Cardiology in Gradient Biotech is organized around physiological recordings, derived cardiovascular metrics, cohort context, and reproducible analysis runs. This page explains the main cardiovascular concepts behind the workflows and the app concepts used to manage them.

Physiological signals

Most Cardiology workflows begin with one or more time-series recordings. A time-series is a sequence of measurements collected over time, often at a known sample rate.

Common signal types:

  • Electrocardiogram (ECG): electrical activity of the heart, used for R-peak detection, RR intervals, heart rate variability, and arrhythmia burden analysis.
  • RR intervals: beat-to-beat intervals derived from ECG R-peaks or exported by a device. The name comes from the interval between two R-peaks.
  • Photoplethysmography (PPG): optical pulse waveform, often from wearables, used for pulse peaks and pulse rate variability.
  • Blood pressure: systolic, diastolic, and mean arterial pressure measurements over time.
  • Respiration: breathing waveform or breath timing used for respiratory rate and coupling analysis.

The raw waveform is not the final result. Pipelines first estimate signal quality, detect events such as R-peaks or pulse peaks, and then compute metrics that can be compared across subjects or groups.

Electrocardiogram and R-peaks

An electrocardiogram (ECG) records cardiac electrical activity. In many research workflows, the most important event is the R-peak, the dominant peak in a QRS complex. R-peaks define the timing of heartbeats.
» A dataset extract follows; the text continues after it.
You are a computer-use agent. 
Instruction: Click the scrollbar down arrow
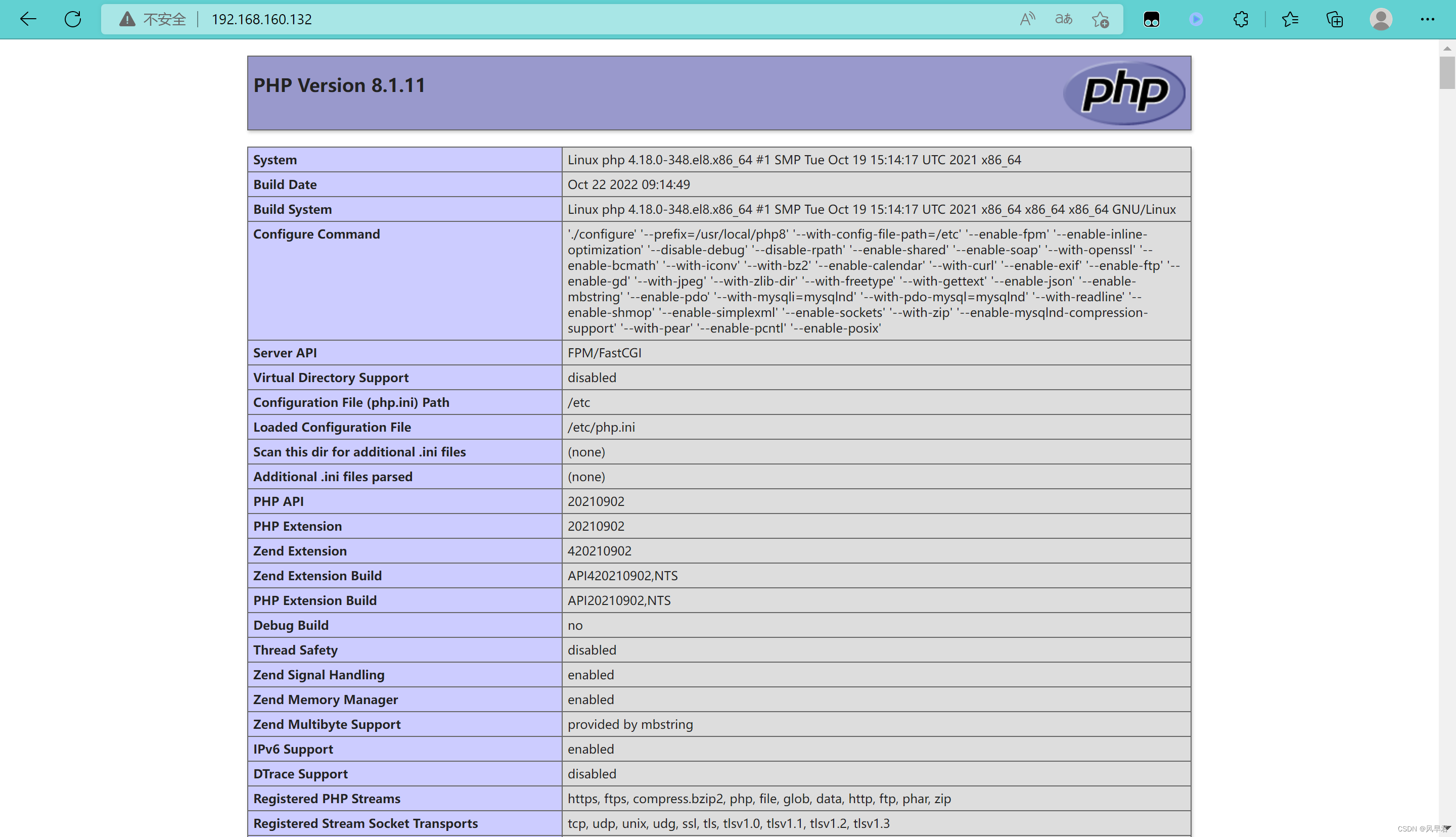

Key electrocardiogram concepts:

ConceptMeaning
Sample rateNumber of waveform samples recorded per second.
ChannelOne signal trace in a file; European data format (EDF) files may contain multiple channels.
R-peakDetected heartbeat timing point used to derive RR intervals.
RR intervalTime between consecutive R-peaks.
Signal quality index (SQI)Metric used to flag usable and low-quality segments.
Artifact rateFraction of signal or beats affected by noise, motion, dropouts, or detection problems.
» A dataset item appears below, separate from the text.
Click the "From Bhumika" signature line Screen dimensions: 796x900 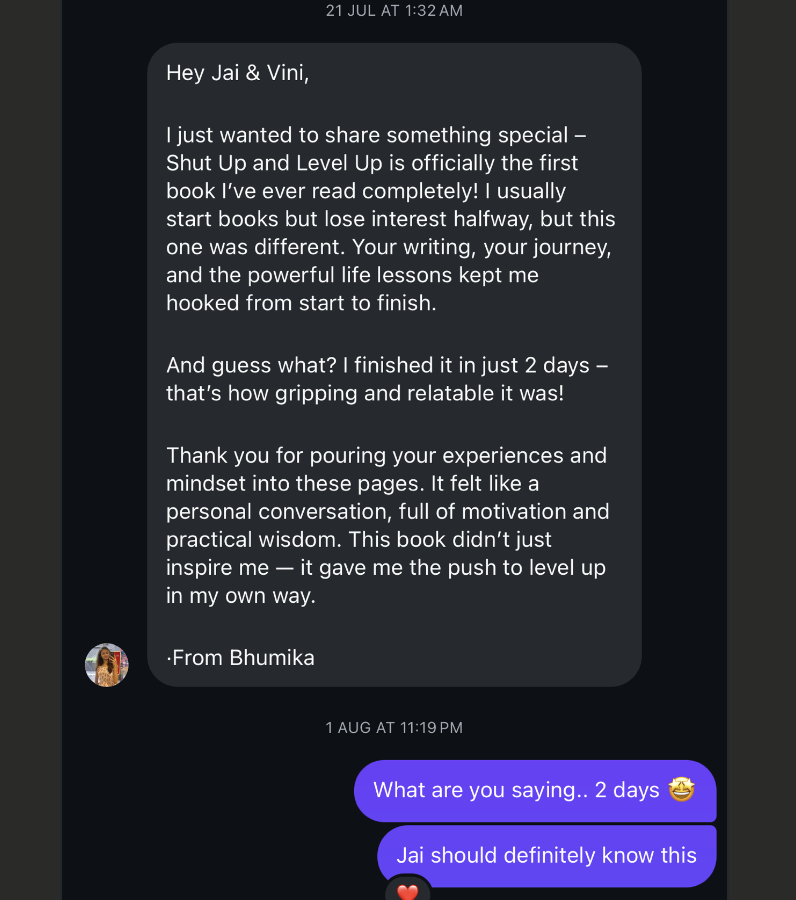(243, 657)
Electrocardiogram preprocessing turns a waveform into R-peaks, RR intervals, quality metrics, and a preview that can be inspected in the dataset explorer.

Heart rate variability

Heart rate variability (HRV) summarizes beat-to-beat variation in RR intervals. HRV is often used as a research marker of autonomic regulation, recovery, stress physiology, or disease-associated cardiovascular control.

Common heart rate variability metric families:

  • Time-domain metrics: direct summaries of RR intervals, such as mean heart rate, standard deviation of normal-to-normal intervals (SDNN), and root mean square of successive differences (RMSSD).
  • Frequency-domain metrics: spectral power estimates such as low-frequency power (LF), high-frequency power (HF), and the LF/HF ratio.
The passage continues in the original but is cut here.